Champlin v. Champlin

Per Curiam.

This is a domestic relations matter arising out of a 1958 divorce, and involves two motions filed in the Family Court in 1970. One motion was by the petitioner-mother on behalf of the parties’ minor child who was in her custody. She asked that the respondent-father be adjudged in contempt for being in arrears on a support order which was entered in 1961 and modified the final decree in divorce by increasing the weekly amount payable for the child’s support from $18 to $21. The other motion was filed by the respondent-father. He asked that he be allowed to pay the arrearage in small weekly payments, and that the 1961 support order be modified because he could not “afford to pay” the $21 weekly payment therein decreed.

The motions were consolidated, and after taking evidence and hearing arguments, a Family Court justice, in a bench decision, directed the respondent-father to pay the arrearages, amounting to $912, at the rate of $2 per week; modi*326fied the existing support order by reducing the weekly payment from $21 to $18; and directed the respondent-father to pay opposing counsel the sum of $200 for services rendered in the prosecution and defense of the motions. The petitioner-mother appealed from a decree embodying those findings,

. The only issue which the parties have briefed and argued is whether the trial justice erred when he reduced the weekly support order to $18 on the ground “that there has been a change in circumstances.” Heatherton v. Heatherton, 110 R. I. 144, 146, 290 A.2d 912, 913-14 (1972), decided less than a year ago, states that an “indispensable precedent” to that order was a showing by the father-respondent

“* * * that since the prior decree there has been either an abatement of the needs of his [child] or an impairment of his own financial ability to provide for those needs. Any modification resulting from such a showing must be based upon relating the [child’s] then current needs and welfare to the father’s then demonstrated ability to provide for those needs and that welfare.”

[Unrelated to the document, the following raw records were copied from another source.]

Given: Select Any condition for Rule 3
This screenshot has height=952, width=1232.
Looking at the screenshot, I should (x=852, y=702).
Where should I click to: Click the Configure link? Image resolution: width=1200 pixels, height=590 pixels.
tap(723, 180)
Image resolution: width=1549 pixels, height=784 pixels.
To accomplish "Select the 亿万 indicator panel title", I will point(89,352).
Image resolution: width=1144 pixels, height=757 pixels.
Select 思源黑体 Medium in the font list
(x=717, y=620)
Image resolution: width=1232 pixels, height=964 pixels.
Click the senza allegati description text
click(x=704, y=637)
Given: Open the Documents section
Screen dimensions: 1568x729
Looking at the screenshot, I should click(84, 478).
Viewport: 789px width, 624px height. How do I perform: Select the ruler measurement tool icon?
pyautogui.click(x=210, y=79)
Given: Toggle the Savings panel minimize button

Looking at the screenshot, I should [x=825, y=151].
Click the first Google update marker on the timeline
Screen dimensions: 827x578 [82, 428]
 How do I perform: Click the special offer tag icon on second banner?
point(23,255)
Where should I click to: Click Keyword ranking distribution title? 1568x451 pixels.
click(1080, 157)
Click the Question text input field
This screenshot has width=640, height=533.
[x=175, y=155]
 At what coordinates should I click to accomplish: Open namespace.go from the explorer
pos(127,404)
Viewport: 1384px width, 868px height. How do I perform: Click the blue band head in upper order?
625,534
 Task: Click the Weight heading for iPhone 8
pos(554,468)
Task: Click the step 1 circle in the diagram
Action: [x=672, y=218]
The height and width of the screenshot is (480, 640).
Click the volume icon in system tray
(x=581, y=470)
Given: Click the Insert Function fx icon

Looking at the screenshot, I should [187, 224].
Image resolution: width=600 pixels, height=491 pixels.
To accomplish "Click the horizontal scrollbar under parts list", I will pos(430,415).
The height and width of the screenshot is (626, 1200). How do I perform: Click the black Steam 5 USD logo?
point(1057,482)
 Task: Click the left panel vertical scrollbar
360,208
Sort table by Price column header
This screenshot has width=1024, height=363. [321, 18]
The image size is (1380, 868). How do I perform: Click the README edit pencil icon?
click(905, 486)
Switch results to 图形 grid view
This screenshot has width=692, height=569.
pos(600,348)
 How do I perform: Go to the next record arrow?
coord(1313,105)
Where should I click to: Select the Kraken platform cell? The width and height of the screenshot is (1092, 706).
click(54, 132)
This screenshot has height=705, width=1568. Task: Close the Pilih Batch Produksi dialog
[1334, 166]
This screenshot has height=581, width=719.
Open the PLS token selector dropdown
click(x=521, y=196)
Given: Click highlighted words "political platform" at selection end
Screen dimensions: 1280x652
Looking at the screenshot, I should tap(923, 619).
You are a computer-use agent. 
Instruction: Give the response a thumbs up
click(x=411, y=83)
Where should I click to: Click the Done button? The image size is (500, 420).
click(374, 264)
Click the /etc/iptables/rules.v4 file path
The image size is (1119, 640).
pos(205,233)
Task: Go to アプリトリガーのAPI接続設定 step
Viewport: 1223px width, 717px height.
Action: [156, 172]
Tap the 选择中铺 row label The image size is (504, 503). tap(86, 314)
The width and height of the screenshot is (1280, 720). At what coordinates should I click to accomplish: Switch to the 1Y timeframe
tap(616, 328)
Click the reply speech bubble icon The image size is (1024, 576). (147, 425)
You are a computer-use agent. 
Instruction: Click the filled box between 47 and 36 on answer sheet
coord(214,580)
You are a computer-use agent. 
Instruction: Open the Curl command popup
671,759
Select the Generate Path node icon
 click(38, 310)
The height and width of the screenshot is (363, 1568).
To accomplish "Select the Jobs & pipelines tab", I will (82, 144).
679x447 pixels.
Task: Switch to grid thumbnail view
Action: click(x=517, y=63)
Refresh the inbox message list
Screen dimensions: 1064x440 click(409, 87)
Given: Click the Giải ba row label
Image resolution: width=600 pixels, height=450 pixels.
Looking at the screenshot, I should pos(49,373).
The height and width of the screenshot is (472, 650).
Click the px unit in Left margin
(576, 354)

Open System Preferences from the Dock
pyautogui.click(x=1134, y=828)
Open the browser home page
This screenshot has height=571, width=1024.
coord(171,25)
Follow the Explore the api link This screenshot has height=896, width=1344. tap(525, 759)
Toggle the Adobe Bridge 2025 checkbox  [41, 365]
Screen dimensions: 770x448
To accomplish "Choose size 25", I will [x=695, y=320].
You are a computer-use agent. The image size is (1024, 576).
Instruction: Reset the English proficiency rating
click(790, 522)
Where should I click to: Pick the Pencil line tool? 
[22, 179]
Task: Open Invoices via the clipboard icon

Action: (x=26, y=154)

That prerequisite was not established in this case. The father produced comparative income figures for 1961 and the present, and in addition offered evidence of his ability to meet his child’s present needs, concededly increased since 1961. He failed, however, to offer any evidence whatsoever with respect to his 1961 financial commitments and obligations. That omission made it impossible for the trial justice to determine whether his ability to meet his child’s needs is less now than it was in 1961. Without a showing of an impairment of his ability to meet those needs, he was not entitled to relief.

The petitioner’s appeal is sustained. So much of the decree appealed from as modifies the 1961 support order is reversed, the remainder of that decree is affirmed and the *327case is remitted to the Family Court for further proceedings.

Leonard A. Kamaras, for petitioner. Kirshenbaum & Kirshenbaum, Alfred Factor, for respondent.